In Salinas they had a dinner of chili burgers. “This guy can’t fight,” said Ruben, sitting across from Ernie in the booth. “You’ll knock him out. How you feel? Hardly wait to get in there?”

“I’ll give it all I got,” said Ernie.

“You may have to go the four rounds, so don’t punch yourself out. Don’t lose your head.”

“I won’t. I’ll pace myself.”

“It goes fast, though, so don’t hang back.”

“I won’t hang back. I’ll give it everything I got.”

“Yeah, but you want to pace yourself. Buford, your guy’s been around so you don’t want to let him get a good shot at you. But he’s a boozer, you know how these soldiers are. He won’t go the limit.”
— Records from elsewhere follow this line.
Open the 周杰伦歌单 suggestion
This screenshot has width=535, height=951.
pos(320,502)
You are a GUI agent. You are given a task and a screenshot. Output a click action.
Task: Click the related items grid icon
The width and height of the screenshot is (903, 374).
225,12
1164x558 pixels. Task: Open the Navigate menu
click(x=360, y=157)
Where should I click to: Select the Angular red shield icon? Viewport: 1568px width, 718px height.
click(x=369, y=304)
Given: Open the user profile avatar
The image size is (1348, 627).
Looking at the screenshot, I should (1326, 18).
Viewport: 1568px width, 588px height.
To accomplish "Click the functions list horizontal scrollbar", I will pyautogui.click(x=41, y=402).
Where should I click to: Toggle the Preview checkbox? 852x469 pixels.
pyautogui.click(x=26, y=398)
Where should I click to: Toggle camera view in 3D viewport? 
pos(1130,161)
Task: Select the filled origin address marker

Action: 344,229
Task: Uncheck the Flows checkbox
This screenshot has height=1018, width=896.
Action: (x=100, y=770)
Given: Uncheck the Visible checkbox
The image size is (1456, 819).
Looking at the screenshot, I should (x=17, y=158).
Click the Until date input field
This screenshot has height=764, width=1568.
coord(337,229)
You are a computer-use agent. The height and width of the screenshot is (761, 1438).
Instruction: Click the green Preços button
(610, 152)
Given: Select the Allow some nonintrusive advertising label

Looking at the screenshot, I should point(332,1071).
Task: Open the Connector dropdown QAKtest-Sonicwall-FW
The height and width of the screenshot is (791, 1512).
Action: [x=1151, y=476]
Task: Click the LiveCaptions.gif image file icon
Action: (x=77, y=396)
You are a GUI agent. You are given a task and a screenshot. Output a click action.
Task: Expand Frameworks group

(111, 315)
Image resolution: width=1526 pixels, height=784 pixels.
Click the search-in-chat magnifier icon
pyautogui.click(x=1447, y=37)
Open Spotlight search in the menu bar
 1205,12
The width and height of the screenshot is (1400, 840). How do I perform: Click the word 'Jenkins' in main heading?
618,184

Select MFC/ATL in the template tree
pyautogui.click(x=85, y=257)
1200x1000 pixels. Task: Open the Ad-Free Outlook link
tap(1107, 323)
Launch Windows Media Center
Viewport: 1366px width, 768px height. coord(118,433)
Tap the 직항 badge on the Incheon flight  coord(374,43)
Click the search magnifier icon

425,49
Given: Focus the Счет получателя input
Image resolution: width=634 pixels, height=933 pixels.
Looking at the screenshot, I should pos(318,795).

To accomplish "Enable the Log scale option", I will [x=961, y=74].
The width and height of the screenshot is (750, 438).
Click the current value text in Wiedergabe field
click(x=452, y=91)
Fog was blowing above the roofs and trees when they reached Monterey. Del Monte Gardens was near the edge of town. Ruben Luna, leaning slightly backward, coat and sweater unbuttoned, shirt open at the throat, hat back and arms swinging, led the way in. Several boxers were already in the dressing room, resting on tables, undressing, moving nervously around amid a murmur of voices and tense clearing of noses. Lightheaded from hours on the road, Ernie listlessly took off his clothes. In new boxing shoes, leather cup and a pair of purple-trimmed gold trunks with a monogrammed A, he shifted about while Ruben wrapped his hands, moving with him, winding the gauze and muttering to him to keep still. With narrow strips of adhesive, the bandages were taped down and anchored between each finger. The gloves Ruben pulled first onto his own hands, pounding and kneading the padding away from the knuckles before he removed them and, braced, held them for Ernie to work on. They were smaller than those Ernie had trained with, and he shuffled in his light shoes, swinging his arms while Ruben pursued him, smearing Vaseline around his eyes and down the bridge of his nose. Ruben then crossed the room to Wes Haynes, who was sitting in T-shirt and jockstrap on the edge of a table, his red straightened hair in a high mound.

“I just hope I didn’t leave my fight in the bedroom,” Ernie confided to Buford Wills. Buford, matched for the semi-final, was still in his street clothes. “Don’t tell Ruben this, but I was out getting a little last night.”